Privately, the Resops have given back to the Immokalee community for years. In 2017, after Hurricane Irma, the couple made their giving public and organized a social media campaign that spurred a cavalry of donations, with more than 50 cars dropping off food, water, toiletries and more to Immokalee. And it wasn’t just the parents. “We put our kids to work, too,” Chris says, which meant Colton and Kenna were helping to organize care packages, load and unload trailers and deliver supplies.
Last year, after reading a story in the Naples Daily News about an Immokalee woman who was struggling to pay her rent during the pandemic, the Resops agreed to do it again. Chris posted a message on his Facebook page asking if anyone wanted to participate in the donation campaign. And just like in 2017, there was overwhelming support.
The Resops received checks, mobile donations via Venmo and cash. People dropped off food, clothing and toiletries at their doorstep. One day, Chris got a random call from a couple he’d never met, asking him to meet at Publix. They had recently received a $2,000 tax refund from the government, and instead of pocketing it, they bought 20 $100 Publix gift cards and handed them to Chris.

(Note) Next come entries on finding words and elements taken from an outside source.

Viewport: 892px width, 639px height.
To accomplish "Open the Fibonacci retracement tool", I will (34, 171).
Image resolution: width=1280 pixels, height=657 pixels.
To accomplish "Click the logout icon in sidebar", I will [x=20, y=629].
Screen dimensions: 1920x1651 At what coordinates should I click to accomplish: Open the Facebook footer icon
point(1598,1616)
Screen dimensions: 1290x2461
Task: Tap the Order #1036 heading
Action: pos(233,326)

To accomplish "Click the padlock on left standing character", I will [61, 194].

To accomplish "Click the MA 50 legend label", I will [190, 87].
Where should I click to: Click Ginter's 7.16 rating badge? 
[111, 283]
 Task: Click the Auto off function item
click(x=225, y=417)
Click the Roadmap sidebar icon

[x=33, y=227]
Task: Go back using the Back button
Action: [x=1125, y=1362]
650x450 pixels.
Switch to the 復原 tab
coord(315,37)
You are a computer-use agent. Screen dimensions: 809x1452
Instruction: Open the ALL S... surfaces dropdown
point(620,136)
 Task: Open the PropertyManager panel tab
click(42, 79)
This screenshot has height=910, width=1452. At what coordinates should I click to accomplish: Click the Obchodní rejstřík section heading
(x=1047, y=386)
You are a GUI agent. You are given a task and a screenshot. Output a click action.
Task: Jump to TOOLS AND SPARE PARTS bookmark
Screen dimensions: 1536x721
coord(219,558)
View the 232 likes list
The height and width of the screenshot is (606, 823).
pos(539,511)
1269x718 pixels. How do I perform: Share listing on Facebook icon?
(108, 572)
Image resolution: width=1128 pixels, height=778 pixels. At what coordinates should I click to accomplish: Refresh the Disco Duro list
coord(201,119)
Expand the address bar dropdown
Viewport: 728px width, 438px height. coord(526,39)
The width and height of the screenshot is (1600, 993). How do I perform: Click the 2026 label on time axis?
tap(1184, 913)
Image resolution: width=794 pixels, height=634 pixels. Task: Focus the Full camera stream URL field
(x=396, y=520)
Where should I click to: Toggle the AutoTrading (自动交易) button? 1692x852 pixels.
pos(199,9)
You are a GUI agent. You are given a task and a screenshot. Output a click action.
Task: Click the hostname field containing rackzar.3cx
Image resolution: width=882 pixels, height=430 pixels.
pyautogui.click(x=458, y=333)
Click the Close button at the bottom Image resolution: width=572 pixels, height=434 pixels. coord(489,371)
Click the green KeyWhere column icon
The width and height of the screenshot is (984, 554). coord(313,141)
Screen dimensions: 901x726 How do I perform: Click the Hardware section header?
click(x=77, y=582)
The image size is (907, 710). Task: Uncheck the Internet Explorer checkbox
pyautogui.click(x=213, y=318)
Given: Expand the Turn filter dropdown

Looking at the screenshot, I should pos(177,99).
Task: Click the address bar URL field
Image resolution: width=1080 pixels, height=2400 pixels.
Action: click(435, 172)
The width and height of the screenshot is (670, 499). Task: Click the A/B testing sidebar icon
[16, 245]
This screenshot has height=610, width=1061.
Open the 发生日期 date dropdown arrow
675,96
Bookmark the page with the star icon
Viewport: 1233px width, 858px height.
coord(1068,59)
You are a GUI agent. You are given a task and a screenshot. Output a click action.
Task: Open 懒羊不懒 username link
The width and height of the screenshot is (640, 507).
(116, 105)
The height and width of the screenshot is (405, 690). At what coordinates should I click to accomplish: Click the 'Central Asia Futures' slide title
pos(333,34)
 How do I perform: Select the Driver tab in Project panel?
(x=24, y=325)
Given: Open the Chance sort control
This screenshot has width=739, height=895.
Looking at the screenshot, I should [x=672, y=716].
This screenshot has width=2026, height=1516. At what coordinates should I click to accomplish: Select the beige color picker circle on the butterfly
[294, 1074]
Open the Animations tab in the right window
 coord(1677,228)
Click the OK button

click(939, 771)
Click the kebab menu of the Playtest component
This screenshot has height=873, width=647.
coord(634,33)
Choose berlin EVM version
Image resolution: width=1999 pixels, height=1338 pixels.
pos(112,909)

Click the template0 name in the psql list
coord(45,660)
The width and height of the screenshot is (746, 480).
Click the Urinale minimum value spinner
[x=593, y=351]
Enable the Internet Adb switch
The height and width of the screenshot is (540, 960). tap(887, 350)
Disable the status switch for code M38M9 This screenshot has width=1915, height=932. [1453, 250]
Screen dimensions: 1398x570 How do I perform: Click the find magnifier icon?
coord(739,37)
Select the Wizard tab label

The whole Resop family, along with their close friends and current Boston Red Sox pitcher Chris Sale and his wife Brianne, worked with the Redlands Christian Migrant Association (RCMA) to coordinate which families would receive the financial support and donations. And after a successful first round that supported eight families, the Resops and Sales did it again. Over the holidays, the families donated toys for 550 children. They estimate that they raised well over $50,000, and covered rent and utilities for 25 families—a symbol, just like Chris’ Roberto Clemente Award—of the couples’ commitment to give back. “But there’s still so much left to do,” Kara says. “I feel like we owe it to them to provide support and be an advocate whenever we can. “And it feels so good knowing other people feel the same way. Chris and I want to be community leaders, and if anything, inspire others to do their part. No amount of support is too small. Everything adds up in the end.”